For now, the potential invaders are sitting in their pots outside my garage–where new sprouts are popping out of the pot holes everyday. Next time, I’ll do my research before going to the nursery.
Normally these asters are my favorite fall flower. When they were planted eight years ago, I did not know much about perennials. I got the asters along with a couple of dozen other perennials at an end of season closeout. The next year, I watched the plant all summer thinking, “When is that darn thing going to do something? Is it a flower or a weed?” Then, one September day, I looked out the window and “Wow,” the color was amazing.
Now, it’s looking wimpy. It definitely has a fungus. I could spray, but I try not to use a lot of fungicides in the yard, so I’m going to take the low-tech approach. As soon as it finishes blooming, I’ll cut down the foliage completely, and throw it away in the garbage–not the compost. Because the plant was looking sickly, I consulted my perennial Bible, Growing Perennials in Cold Climates by Mike Heger and John Whitman. Mike is a contributor to Northern Gardener and also owner of Ambergate Gardens in Victoria, MN.
Mike and John recommend dividing asters every year or two. Mine have never been divided. So after I finish cutting them back, I’ll probably divide the crown and move it to the plant holding bed I’m setting up in the backyard. Plants sometimes benefit from moving around, so I’m going to move the asters to a different location in the garden next spring. We’ll see if that perks up their bloom.

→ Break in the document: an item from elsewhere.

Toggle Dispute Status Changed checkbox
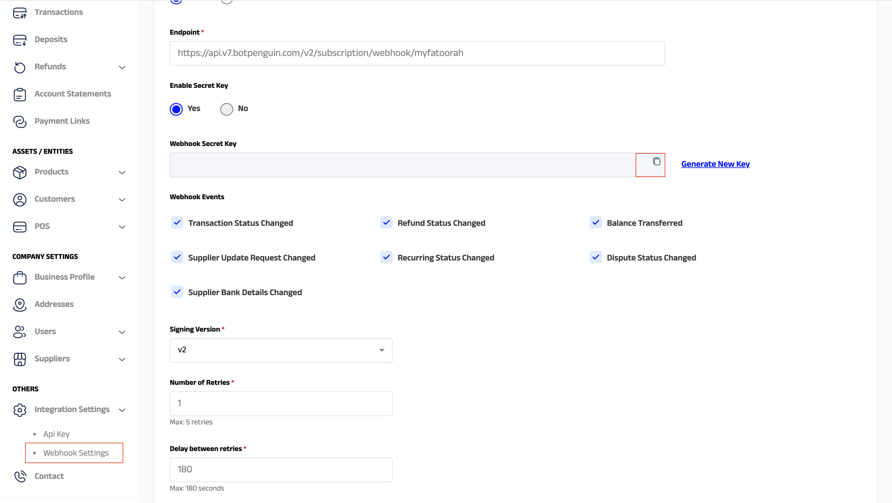Image resolution: width=892 pixels, height=503 pixels. click(x=596, y=257)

It’s September, so every garden I know of is bursting with Clara Curtis daisies. These pretty fall bloomers are a member of what was once the chrysanthemum family. (It’s been broken up by plant scientists and classifiers, and these are in the Dendranthema genus now.) Whatever their scientific name, these hardy mums are incredibly easy to grow. They also spread. About four years ago, I bought one plant. I now have Clara Curtis daisies in four flower beds. I can’t bear to get rid of them because just when other parts of the garden start to look droopy, these guys burst into their pink and yellow glory. Many of the catalogs and plant web sites will say Clara Curtis daisies bloom from June on, but not around here. They always wait until September.